The task >>
Down to the last line, reproduce the data below exactly.

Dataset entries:
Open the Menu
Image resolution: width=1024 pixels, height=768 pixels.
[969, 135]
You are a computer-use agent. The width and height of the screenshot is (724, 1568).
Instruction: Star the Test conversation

Worked solution >>
Open the Menu
Image resolution: width=1024 pixels, height=768 pixels.
[969, 135]
You are a computer-use agent. The width and height of the screenshot is (724, 1568).
Instruction: Star the Test conversation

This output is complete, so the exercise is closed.